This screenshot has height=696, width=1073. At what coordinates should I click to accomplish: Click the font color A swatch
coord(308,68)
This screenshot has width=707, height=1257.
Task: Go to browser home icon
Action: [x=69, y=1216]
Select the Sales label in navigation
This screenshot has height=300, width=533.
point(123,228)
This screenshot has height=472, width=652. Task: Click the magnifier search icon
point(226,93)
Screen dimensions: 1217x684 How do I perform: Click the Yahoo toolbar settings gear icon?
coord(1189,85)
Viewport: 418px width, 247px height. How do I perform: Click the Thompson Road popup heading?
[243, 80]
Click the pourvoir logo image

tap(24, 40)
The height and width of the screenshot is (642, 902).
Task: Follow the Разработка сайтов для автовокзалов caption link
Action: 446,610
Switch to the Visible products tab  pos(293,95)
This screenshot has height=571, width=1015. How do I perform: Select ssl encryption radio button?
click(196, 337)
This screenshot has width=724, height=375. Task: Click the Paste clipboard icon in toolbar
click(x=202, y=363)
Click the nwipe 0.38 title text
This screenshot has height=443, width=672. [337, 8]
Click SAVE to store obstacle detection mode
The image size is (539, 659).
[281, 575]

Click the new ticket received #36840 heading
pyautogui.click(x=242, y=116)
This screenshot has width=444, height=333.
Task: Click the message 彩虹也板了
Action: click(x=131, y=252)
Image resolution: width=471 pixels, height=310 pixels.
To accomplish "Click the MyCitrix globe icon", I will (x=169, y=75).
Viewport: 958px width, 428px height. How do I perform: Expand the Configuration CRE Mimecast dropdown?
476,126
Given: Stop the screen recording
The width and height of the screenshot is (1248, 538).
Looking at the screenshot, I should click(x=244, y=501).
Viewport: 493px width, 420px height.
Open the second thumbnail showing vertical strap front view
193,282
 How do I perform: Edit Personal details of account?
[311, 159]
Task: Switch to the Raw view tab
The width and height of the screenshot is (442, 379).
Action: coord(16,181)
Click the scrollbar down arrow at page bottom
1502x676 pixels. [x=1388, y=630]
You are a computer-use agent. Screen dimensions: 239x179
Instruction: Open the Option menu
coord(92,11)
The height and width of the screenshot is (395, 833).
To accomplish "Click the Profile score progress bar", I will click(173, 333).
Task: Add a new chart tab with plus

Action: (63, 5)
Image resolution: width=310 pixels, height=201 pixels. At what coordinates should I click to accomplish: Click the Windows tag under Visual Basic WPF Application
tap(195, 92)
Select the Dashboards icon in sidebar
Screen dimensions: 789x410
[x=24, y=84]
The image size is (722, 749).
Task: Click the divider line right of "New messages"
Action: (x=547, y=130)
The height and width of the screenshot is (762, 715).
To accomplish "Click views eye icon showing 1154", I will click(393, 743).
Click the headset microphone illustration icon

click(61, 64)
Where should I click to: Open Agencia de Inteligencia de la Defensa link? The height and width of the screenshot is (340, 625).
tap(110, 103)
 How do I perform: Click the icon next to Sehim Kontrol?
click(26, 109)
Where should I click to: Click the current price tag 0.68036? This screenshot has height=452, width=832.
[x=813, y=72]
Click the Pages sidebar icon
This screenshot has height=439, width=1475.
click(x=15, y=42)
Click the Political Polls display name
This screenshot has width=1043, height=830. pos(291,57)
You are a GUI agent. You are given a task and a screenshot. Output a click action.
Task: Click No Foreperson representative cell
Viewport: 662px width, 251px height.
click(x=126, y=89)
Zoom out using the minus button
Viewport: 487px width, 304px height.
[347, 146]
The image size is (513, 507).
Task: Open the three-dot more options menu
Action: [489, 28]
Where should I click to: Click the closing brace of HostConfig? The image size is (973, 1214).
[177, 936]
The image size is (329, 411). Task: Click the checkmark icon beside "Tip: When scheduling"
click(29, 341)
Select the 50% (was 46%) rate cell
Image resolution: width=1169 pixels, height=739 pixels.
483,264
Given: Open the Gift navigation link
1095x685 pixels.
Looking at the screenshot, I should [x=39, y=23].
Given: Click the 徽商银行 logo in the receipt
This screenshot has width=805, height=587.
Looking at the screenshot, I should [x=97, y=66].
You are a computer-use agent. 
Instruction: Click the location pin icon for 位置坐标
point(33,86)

_ _ _ _

# [YOUR ASSIGNMENT]
Determine how many lines of the entries above carry the string "computer", and give that number alone.

# [RESPONSE TO THE TASK]
2